### Selected passage
** START **

‘My Birthday Song’ Review: One of the most refreshing films to have come out of Bollywood in the recent times

A Potpourri of Vestiges Review

By Murtaza Ali Khan

Featured in IMDb Critic Reviews

Samir Soni, who is probably best known for his role in the television serial Jassi Jaissi Koi Nahin, is making his directorial debut with My Birthday Song—a psychological thriller starring Sanjay Suri, Norah Fatehi, and Zenia Starr. The film revolves around a happily married man whose life turns upside down when a ghost from his past returns to haunt him on his 40th birthday. Now, Hindi cinema, unlike Hollywood, is not really known for making psychological thrillers. Having said that, we did have some good films over the last couple of decades such as Sangharsh (1999), Kaun (1999), Ek Hasina Thi (2004), Being Cyrus (2005), No Smoking (2007), and Karthik Calling Karthik (2010) that kept the genre alive. But we don’t have many good examples in the recent years. Among other things this downslide has to do with the poor box-office performance of such films. While most of these films have gone on to attain cult status, their immediate returns were below par. And so producers are often reluctant to take risks. Of course, there are other reasons as well.

** END **

### Goal 1
In the My Birthday Song review, who is making his directorial debut with the film?
### Goal 2
Please continue the My Birthday Song review, picking up right after "Of course, there are other reasons as well."

### Supplied material
** START **

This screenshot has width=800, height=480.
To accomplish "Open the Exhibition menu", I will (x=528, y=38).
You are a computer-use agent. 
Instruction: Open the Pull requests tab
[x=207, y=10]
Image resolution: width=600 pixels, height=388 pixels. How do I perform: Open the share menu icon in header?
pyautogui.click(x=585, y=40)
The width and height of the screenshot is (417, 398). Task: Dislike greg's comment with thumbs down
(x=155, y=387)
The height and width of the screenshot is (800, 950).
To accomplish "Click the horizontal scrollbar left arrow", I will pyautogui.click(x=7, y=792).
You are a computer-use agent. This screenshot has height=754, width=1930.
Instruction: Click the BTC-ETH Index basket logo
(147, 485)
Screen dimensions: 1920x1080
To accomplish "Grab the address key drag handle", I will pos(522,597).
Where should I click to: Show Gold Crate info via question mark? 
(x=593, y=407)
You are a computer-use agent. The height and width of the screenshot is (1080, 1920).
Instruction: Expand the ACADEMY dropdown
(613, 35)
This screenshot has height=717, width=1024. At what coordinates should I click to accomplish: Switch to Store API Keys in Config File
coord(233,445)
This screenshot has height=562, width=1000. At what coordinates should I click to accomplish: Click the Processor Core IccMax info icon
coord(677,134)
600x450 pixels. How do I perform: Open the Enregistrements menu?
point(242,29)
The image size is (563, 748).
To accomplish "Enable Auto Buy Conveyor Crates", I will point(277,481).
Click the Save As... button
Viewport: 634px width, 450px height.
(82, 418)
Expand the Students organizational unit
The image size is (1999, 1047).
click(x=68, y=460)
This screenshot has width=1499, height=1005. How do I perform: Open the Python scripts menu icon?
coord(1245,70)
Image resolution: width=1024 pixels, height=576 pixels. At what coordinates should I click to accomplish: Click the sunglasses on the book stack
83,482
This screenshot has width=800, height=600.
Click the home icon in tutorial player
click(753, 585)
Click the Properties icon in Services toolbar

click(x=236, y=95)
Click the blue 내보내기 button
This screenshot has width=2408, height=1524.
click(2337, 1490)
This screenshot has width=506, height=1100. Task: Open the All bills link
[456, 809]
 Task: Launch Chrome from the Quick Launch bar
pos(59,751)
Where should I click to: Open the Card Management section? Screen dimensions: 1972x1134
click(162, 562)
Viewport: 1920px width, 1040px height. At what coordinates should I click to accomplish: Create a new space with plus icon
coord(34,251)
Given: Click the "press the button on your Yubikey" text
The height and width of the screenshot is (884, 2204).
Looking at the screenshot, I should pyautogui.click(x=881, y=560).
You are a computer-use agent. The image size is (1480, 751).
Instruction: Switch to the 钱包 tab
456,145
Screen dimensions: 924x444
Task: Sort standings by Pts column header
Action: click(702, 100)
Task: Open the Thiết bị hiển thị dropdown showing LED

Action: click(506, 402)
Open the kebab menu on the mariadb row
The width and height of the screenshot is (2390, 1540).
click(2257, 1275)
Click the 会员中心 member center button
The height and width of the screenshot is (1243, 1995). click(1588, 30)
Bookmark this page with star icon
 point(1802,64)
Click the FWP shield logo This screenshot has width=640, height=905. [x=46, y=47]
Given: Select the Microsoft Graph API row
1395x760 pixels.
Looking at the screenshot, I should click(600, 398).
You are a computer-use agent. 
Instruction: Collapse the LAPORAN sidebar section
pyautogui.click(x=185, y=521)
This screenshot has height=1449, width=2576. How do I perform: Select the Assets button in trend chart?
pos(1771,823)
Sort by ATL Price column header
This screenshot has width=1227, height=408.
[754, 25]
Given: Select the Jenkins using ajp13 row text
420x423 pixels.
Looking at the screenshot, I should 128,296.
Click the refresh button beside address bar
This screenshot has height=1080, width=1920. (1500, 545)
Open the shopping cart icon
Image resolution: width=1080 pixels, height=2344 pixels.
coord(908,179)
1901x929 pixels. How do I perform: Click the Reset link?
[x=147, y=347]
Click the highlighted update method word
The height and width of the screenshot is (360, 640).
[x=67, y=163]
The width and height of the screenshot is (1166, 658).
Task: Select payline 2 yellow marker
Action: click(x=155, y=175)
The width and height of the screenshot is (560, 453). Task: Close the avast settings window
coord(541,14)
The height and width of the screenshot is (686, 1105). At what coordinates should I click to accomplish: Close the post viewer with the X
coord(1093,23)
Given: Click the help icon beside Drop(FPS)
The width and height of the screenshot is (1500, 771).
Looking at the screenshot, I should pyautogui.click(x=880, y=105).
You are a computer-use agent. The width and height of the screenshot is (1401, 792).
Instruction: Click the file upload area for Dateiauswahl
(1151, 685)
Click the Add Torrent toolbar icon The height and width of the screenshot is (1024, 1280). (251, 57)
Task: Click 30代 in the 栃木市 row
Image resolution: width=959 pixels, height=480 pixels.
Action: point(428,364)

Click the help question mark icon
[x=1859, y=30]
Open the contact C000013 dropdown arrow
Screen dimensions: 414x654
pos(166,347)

** END **

### Written answer 1
Samir Soni

### Written answer 2
There is no doubt whatsoever that making a good psychological thriller features amongst the most difficult feats as far as filmmaking is concerned. Right from the ideation stage the challenge is to come up with a story that can keep the viewer on the edge of the seat. Unlike a regular thriller wherein the focus is on creating adrenaline-pumping scenarios, in case of a psychological thriller there needs to be a greater emphasis on aspects that can impact the viewer emotionally as well as viscerally rather than intellectually. But that certainly doesn’t mean that the logic can be compromised for the sake of eliciting strong emotional and visceral responses. From the screenwriting point of view, the struggles and conflicts need to be more internal than external. And herein lies the biggest challenge, for it requires the filmmaker to provide the viewers with the access to the convoluted minds of the characters that inhabit the film’s universe. The filmmaker of course has a variety of cinematic tropes at his/her disposal to manifest his creative design. But despite all the technological advances that cinema has made in the recent years there is nothing that works better than the good old editing techniques: Montage and Decoupage classique.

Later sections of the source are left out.